Monday, February 9, 2024

Port Royal Pulled Free

USS Port Royal (CG 73) has been pulled off the sand. Nice bit of reporting at Navy Times by Phillip Ewing, giving us some of the information I know people here are interested in.
He said the Navy knows the ship’s rubber sonar dome was damaged in the grounding, but he didn’t know how badly, nor how many other problems the grounding may have caused. A lighter barge brought alongside over the weekend was also slammed by waves against the Port Royal’s side, although it wasn’t clear whether that damage was serious.

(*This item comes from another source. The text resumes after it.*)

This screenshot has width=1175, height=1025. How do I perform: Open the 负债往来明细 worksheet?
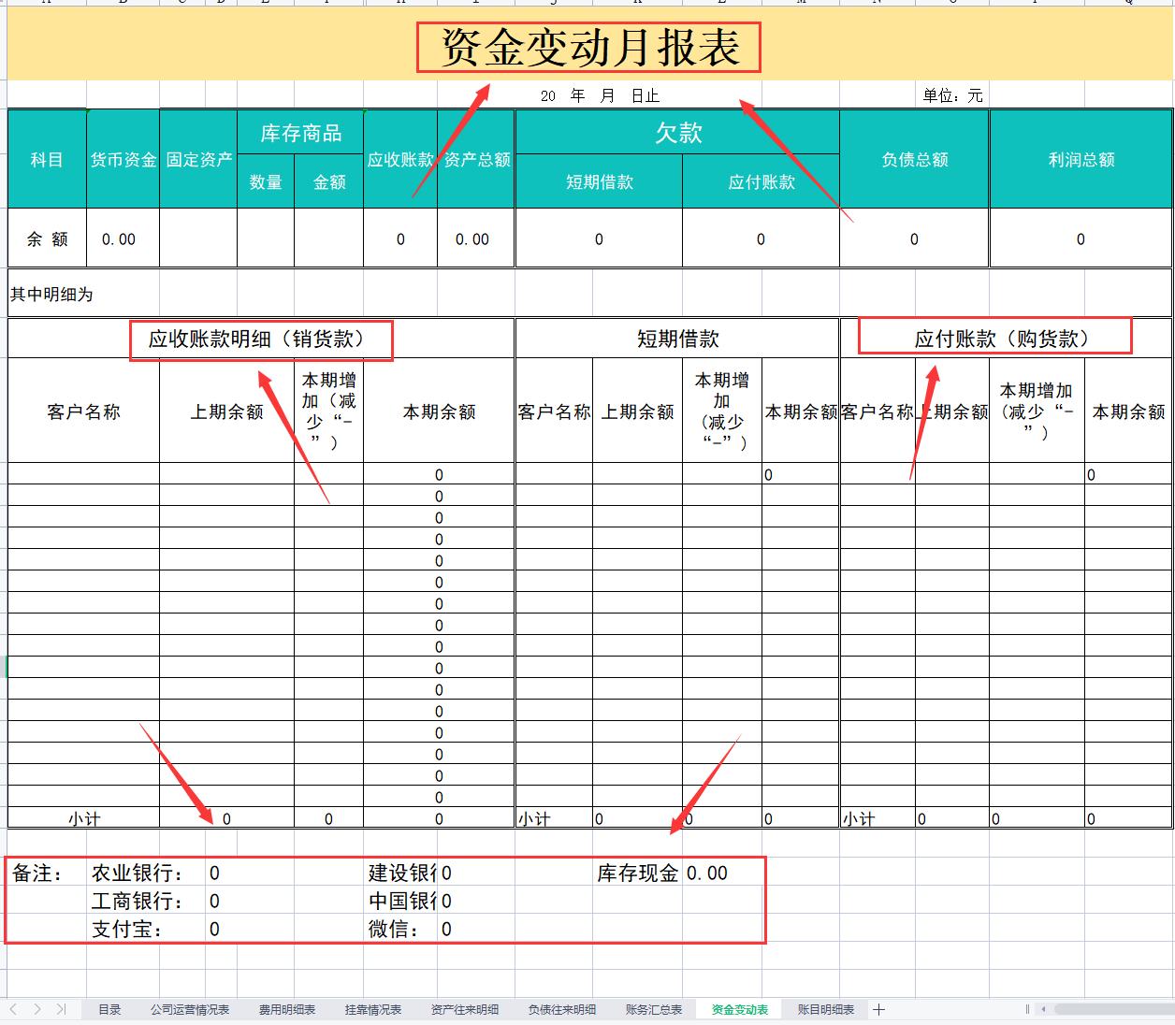[x=559, y=1009]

To lighten the ship enough to pull it off the rocks, engineers emptied the cruiser’s tanks of seawater pumped in to compensate for the fuel oil burned by its engines. The ship also jettisoned its anchors and anchor chains, and offloaded more than 100 crew members, Gureck said. Then the Military Sealift Command salvage ship Salvor, the powerful tug Dove — which is used to tow the Sea-Based X-Band radar — and seven other Navy and civilian tugs worked at high tide for 40 minutes early Monday to pull the Port Royal off the rocks.
The article goes on to mention Rear Adm. Dixon Smith apparently went on the ship on Friday, after the grounding, to take charge of the salvage operations.

The ship had to remove 600 tons of stuff to be pulled free, and will be put into dry dock next week after a damage assessment.

Good job to those who pulled the ship loose. Most importantly, no injuries.